Records from a data source.
::::::::::
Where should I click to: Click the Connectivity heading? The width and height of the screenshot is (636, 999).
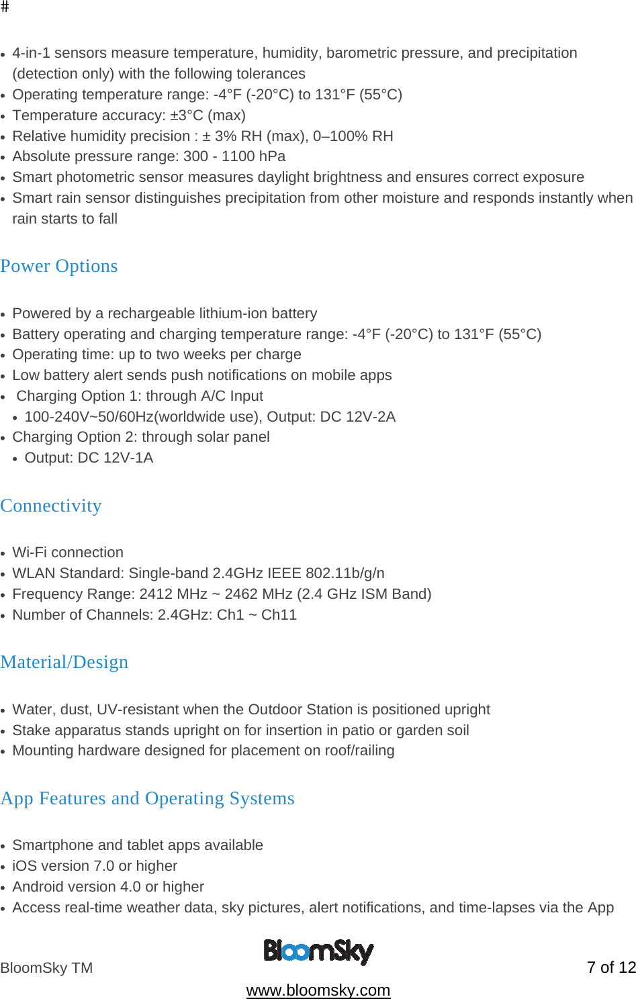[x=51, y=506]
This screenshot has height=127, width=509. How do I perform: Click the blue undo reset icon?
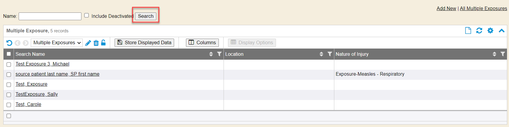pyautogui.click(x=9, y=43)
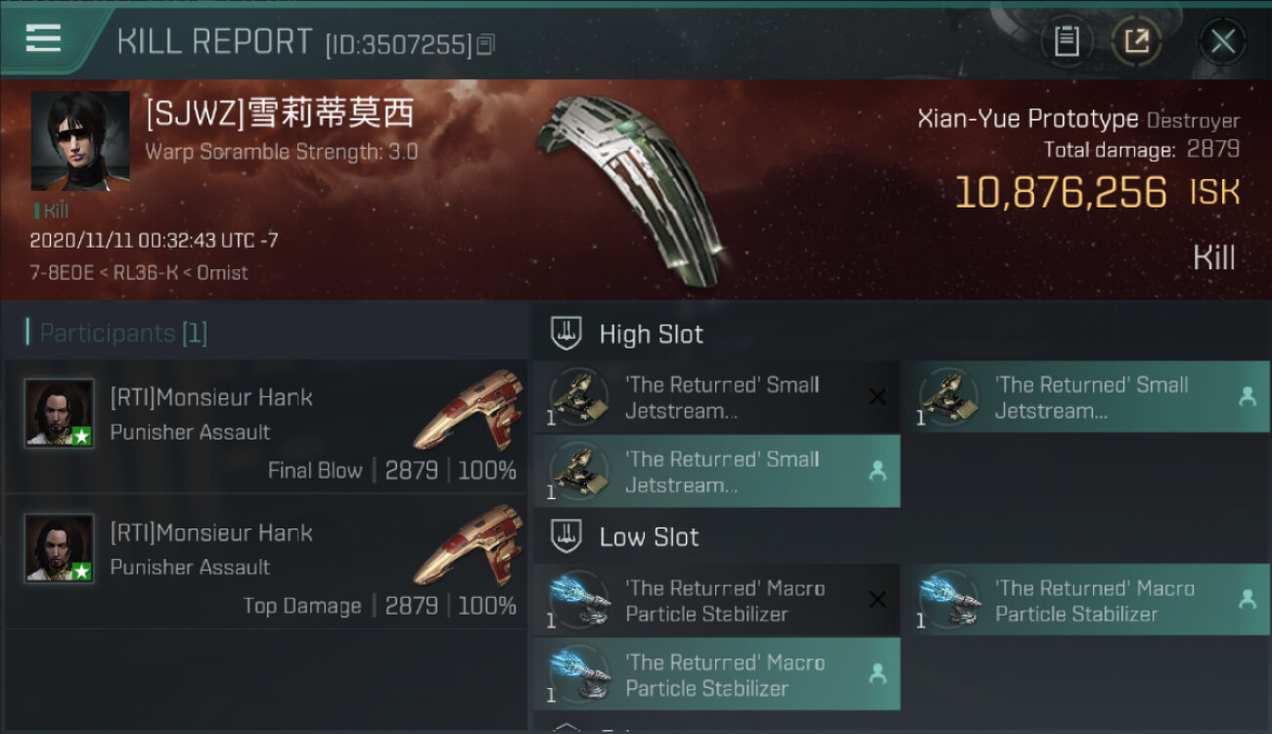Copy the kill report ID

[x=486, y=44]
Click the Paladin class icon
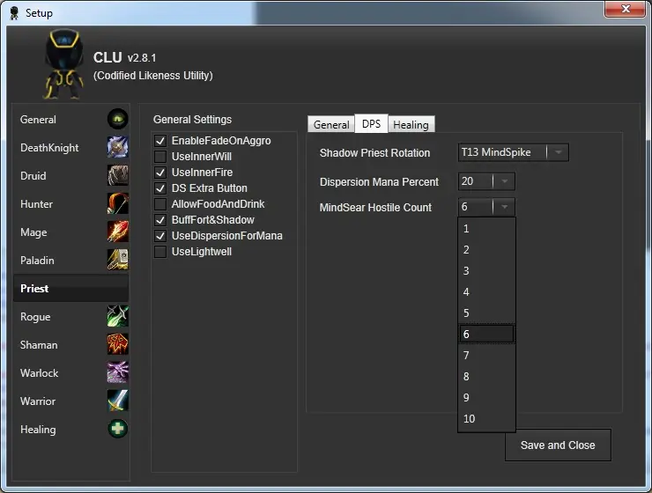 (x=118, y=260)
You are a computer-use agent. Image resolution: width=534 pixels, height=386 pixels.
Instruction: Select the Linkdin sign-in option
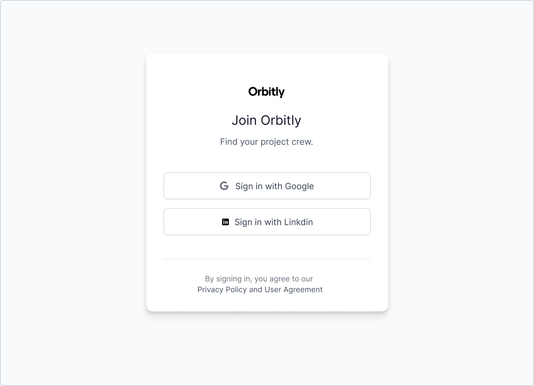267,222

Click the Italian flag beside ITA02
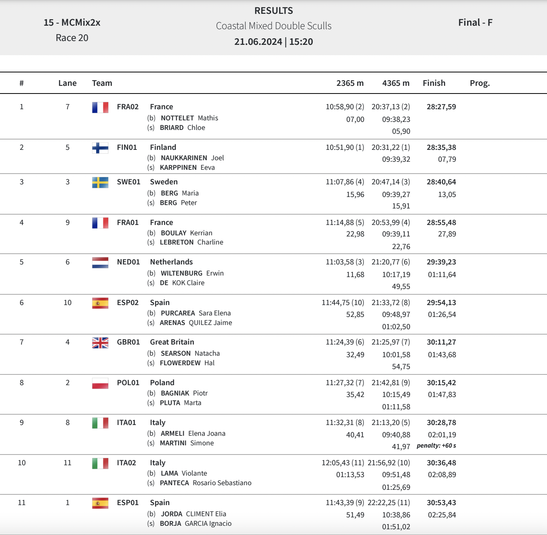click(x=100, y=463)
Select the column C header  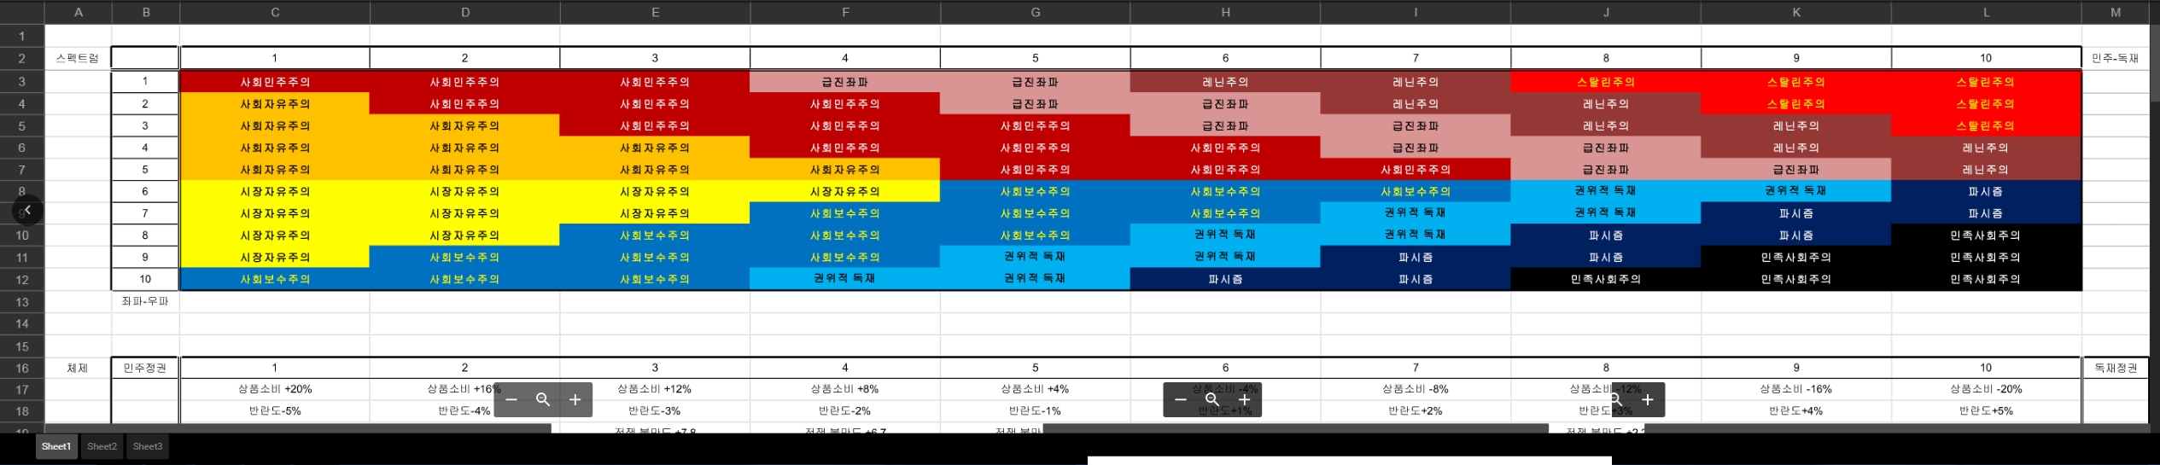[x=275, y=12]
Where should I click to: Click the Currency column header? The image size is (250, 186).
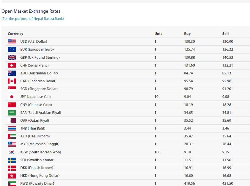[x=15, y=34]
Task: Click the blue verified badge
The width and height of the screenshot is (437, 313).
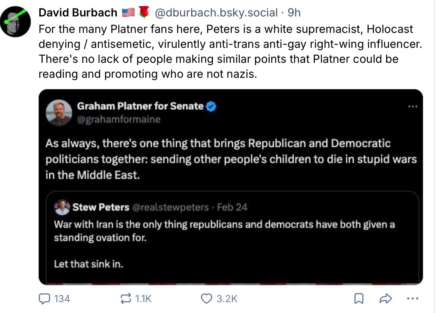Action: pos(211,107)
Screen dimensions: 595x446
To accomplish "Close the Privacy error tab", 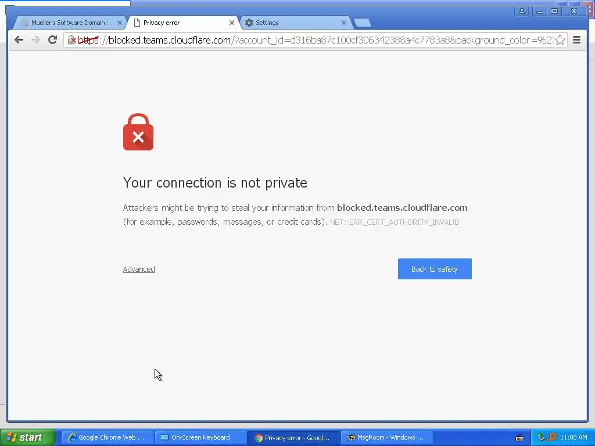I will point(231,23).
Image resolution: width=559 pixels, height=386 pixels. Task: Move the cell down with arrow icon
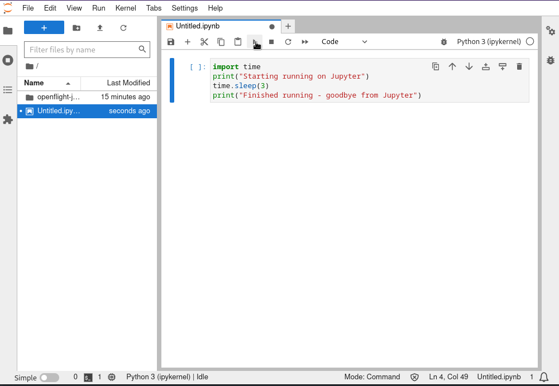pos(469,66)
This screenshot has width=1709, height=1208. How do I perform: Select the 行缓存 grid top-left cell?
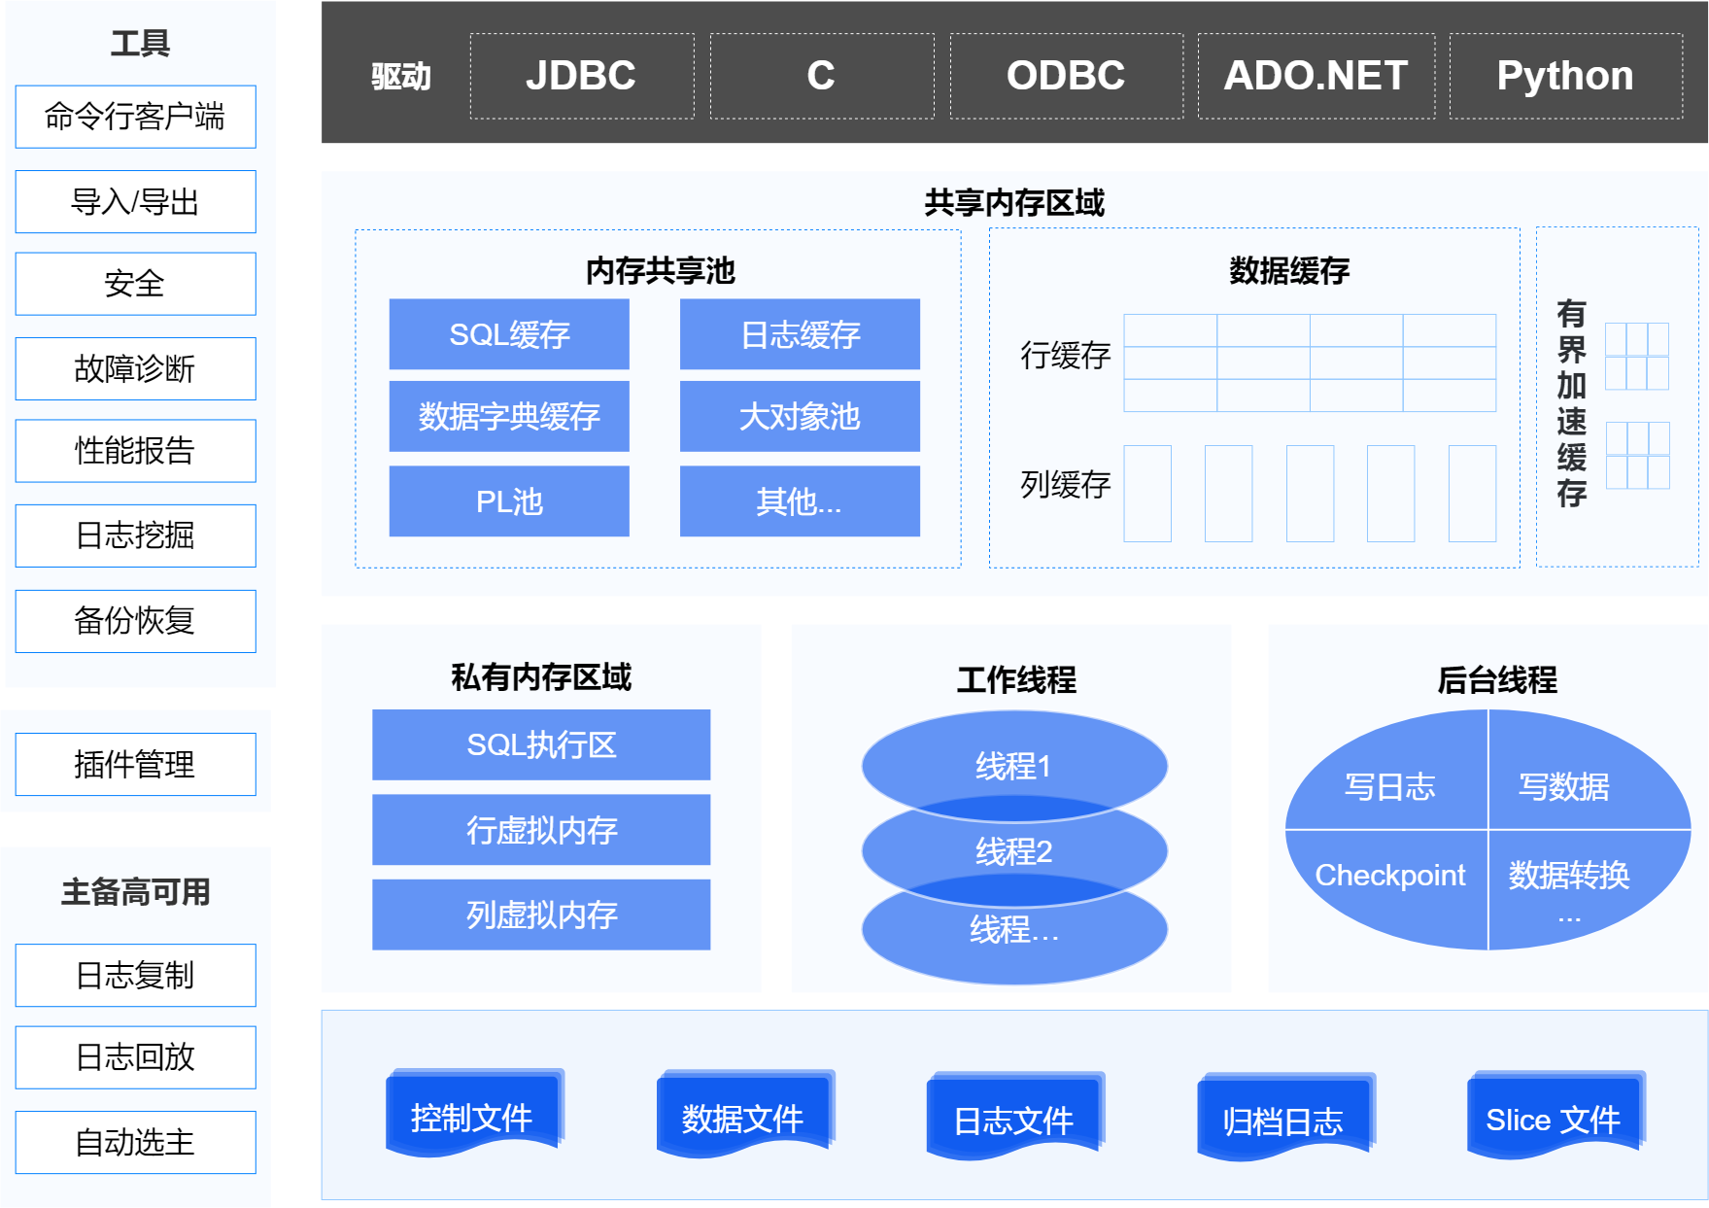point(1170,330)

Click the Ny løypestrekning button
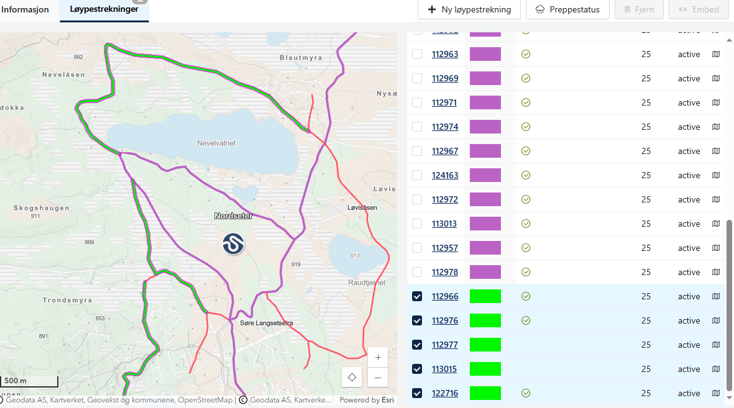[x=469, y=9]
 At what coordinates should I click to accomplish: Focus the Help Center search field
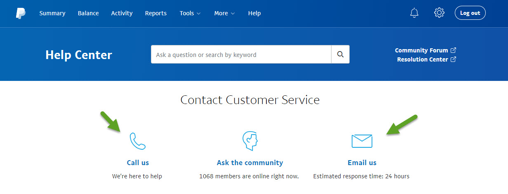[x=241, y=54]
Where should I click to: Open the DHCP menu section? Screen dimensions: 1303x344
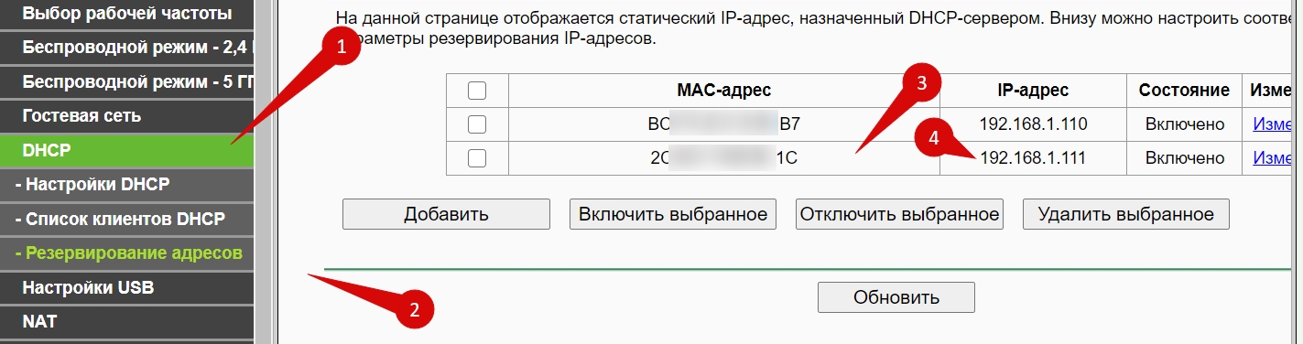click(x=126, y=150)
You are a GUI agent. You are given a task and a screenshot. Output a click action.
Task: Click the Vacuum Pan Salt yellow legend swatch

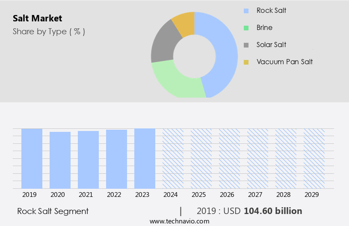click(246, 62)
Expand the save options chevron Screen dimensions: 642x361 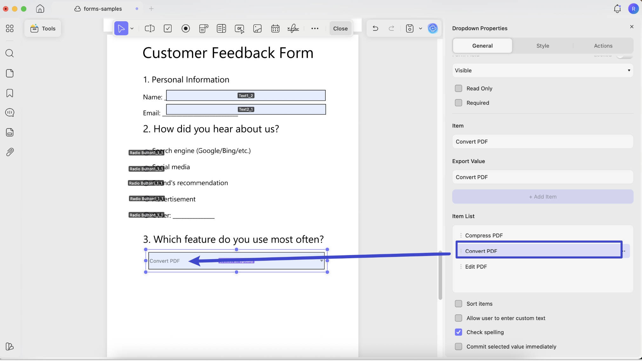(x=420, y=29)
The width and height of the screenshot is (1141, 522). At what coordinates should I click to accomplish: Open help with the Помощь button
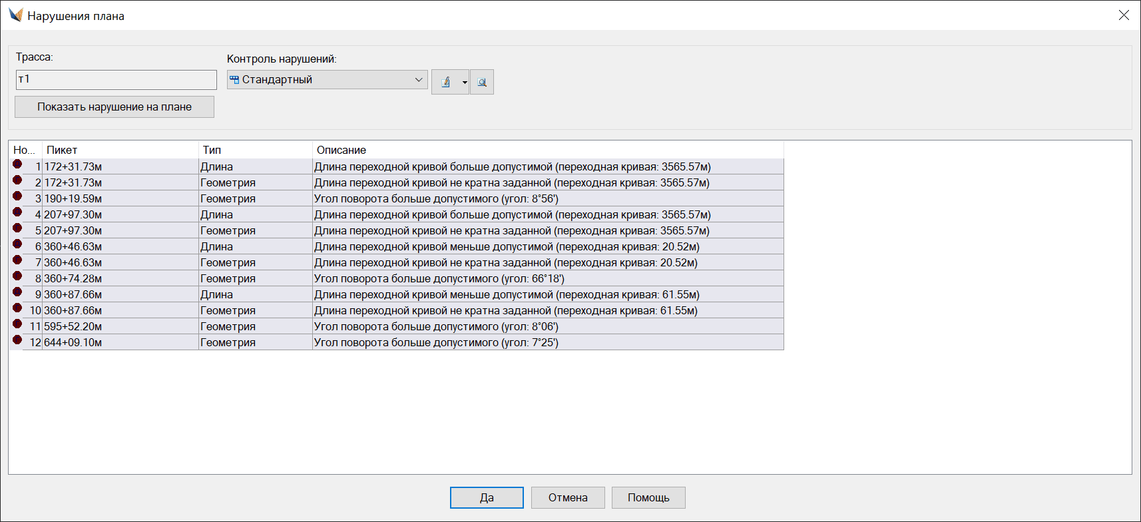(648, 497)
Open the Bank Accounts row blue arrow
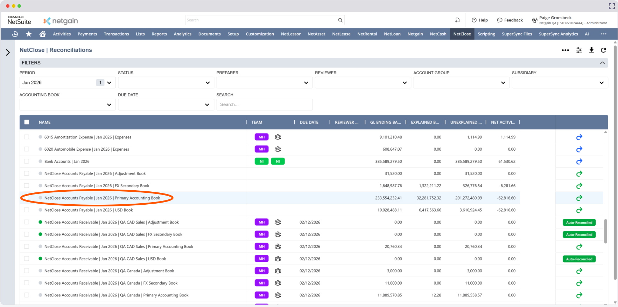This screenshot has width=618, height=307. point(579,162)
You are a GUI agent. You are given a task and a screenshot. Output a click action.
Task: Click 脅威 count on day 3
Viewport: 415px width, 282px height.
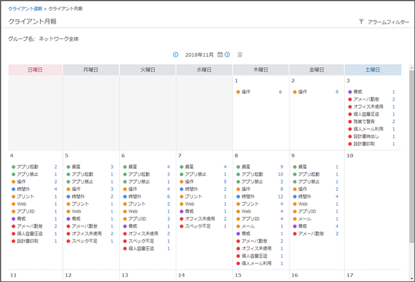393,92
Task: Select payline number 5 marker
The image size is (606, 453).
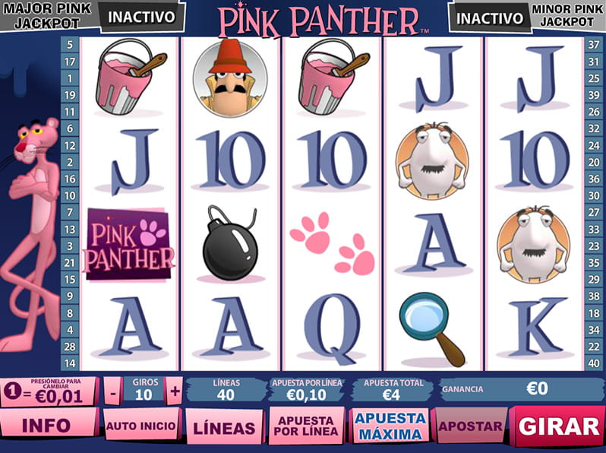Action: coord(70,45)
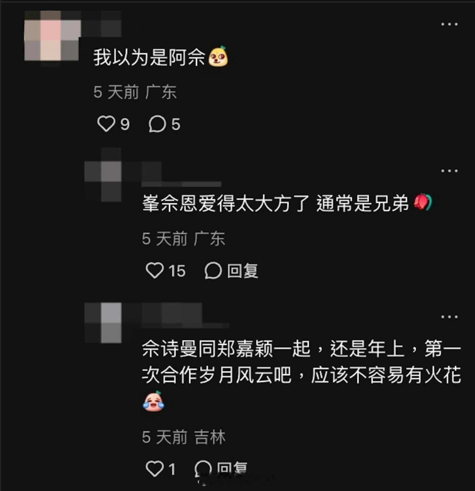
::::::::::
Copy out exactly the lines between the line that contains "Viewport: 415px width, 282px height." and the last line of the records, both ends included; leave out every picture.

TASK RESULT.
Viewport: 415px width, 282px height.
393,92
Task: Select payline number 5 marker
The image size is (606, 453).
Action: coord(70,45)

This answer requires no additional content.